[Information supplied — start]
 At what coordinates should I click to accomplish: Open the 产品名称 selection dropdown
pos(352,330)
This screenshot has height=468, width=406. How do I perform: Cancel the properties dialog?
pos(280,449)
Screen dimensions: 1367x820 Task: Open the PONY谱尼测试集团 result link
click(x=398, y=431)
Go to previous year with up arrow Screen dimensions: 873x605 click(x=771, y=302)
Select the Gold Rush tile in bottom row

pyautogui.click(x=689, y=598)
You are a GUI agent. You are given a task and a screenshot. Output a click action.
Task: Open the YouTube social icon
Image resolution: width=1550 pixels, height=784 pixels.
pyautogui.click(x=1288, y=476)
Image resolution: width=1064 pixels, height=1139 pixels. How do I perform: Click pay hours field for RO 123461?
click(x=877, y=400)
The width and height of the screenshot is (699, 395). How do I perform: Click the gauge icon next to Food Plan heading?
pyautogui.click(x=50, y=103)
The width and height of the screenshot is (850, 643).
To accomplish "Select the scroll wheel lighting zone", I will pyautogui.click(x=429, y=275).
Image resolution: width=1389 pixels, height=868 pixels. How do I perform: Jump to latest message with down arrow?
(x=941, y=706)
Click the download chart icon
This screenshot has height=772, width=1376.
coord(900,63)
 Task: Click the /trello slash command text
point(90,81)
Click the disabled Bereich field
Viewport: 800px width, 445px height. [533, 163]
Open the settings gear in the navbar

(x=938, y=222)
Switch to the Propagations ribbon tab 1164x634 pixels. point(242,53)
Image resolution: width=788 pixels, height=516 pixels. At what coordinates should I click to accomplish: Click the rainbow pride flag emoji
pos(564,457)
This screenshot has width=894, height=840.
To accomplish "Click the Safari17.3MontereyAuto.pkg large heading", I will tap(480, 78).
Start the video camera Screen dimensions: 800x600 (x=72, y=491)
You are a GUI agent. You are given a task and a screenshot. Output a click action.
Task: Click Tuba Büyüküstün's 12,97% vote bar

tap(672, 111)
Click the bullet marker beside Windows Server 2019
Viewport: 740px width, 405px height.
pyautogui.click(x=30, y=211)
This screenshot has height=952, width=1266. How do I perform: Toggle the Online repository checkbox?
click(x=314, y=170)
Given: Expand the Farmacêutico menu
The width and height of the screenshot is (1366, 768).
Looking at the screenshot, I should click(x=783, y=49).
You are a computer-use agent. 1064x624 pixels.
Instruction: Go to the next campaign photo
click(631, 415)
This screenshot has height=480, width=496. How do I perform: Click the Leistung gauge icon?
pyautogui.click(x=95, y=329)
[Information supplied — finish]
### What is needed
Please reproduce all of the entries above exactly as they appear.

### Solution for this exercise
 At what coordinates should I click to accomplish: Open the 产品名称 selection dropdown
pos(352,330)
This screenshot has height=468, width=406. How do I perform: Cancel the properties dialog?
pos(280,449)
Screen dimensions: 1367x820 Task: Open the PONY谱尼测试集团 result link
click(x=398, y=431)
Go to previous year with up arrow Screen dimensions: 873x605 click(x=771, y=302)
Select the Gold Rush tile in bottom row

pyautogui.click(x=689, y=598)
You are a GUI agent. You are given a task and a screenshot. Output a click action.
Task: Open the YouTube social icon
Image resolution: width=1550 pixels, height=784 pixels.
pyautogui.click(x=1288, y=476)
Image resolution: width=1064 pixels, height=1139 pixels. How do I perform: Click pay hours field for RO 123461?
click(x=877, y=400)
The width and height of the screenshot is (699, 395). How do I perform: Click the gauge icon next to Food Plan heading?
pyautogui.click(x=50, y=103)
The width and height of the screenshot is (850, 643).
To accomplish "Select the scroll wheel lighting zone", I will pyautogui.click(x=429, y=275).
Image resolution: width=1389 pixels, height=868 pixels. How do I perform: Jump to latest message with down arrow?
(x=941, y=706)
Click the download chart icon
This screenshot has height=772, width=1376.
coord(900,63)
 Task: Click the /trello slash command text
point(90,81)
Click the disabled Bereich field
Viewport: 800px width, 445px height. [533, 163]
Open the settings gear in the navbar

(x=938, y=222)
Switch to the Propagations ribbon tab 1164x634 pixels. point(242,53)
Image resolution: width=788 pixels, height=516 pixels. At what coordinates should I click to accomplish: Click the rainbow pride flag emoji
pos(564,457)
This screenshot has width=894, height=840.
To accomplish "Click the Safari17.3MontereyAuto.pkg large heading", I will tap(480, 78).
Start the video camera Screen dimensions: 800x600 (x=72, y=491)
You are a GUI agent. You are given a task and a screenshot. Output a click action.
Task: Click Tuba Büyüküstün's 12,97% vote bar

tap(672, 111)
Click the bullet marker beside Windows Server 2019
Viewport: 740px width, 405px height.
pyautogui.click(x=30, y=211)
This screenshot has height=952, width=1266. How do I perform: Toggle the Online repository checkbox?
click(x=314, y=170)
Given: Expand the Farmacêutico menu
The width and height of the screenshot is (1366, 768).
Looking at the screenshot, I should click(x=783, y=49).
You are a computer-use agent. 1064x624 pixels.
Instruction: Go to the next campaign photo
click(631, 415)
This screenshot has height=480, width=496. How do I perform: Click the Leistung gauge icon?
pyautogui.click(x=95, y=329)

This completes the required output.